• **Assignment**
Each line from the one holding "Remove the teacher tag from table name" to the last line below must be written out exactly, with no other output.

Saved data entries:

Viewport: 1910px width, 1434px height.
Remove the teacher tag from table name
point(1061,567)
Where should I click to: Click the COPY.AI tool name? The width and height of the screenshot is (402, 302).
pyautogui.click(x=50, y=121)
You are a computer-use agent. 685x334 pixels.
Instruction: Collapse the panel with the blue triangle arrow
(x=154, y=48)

• **Solution for this exercise**
Remove the teacher tag from table name
point(1061,567)
Where should I click to: Click the COPY.AI tool name? The width and height of the screenshot is (402, 302).
pyautogui.click(x=50, y=121)
You are a computer-use agent. 685x334 pixels.
Instruction: Collapse the panel with the blue triangle arrow
(x=154, y=48)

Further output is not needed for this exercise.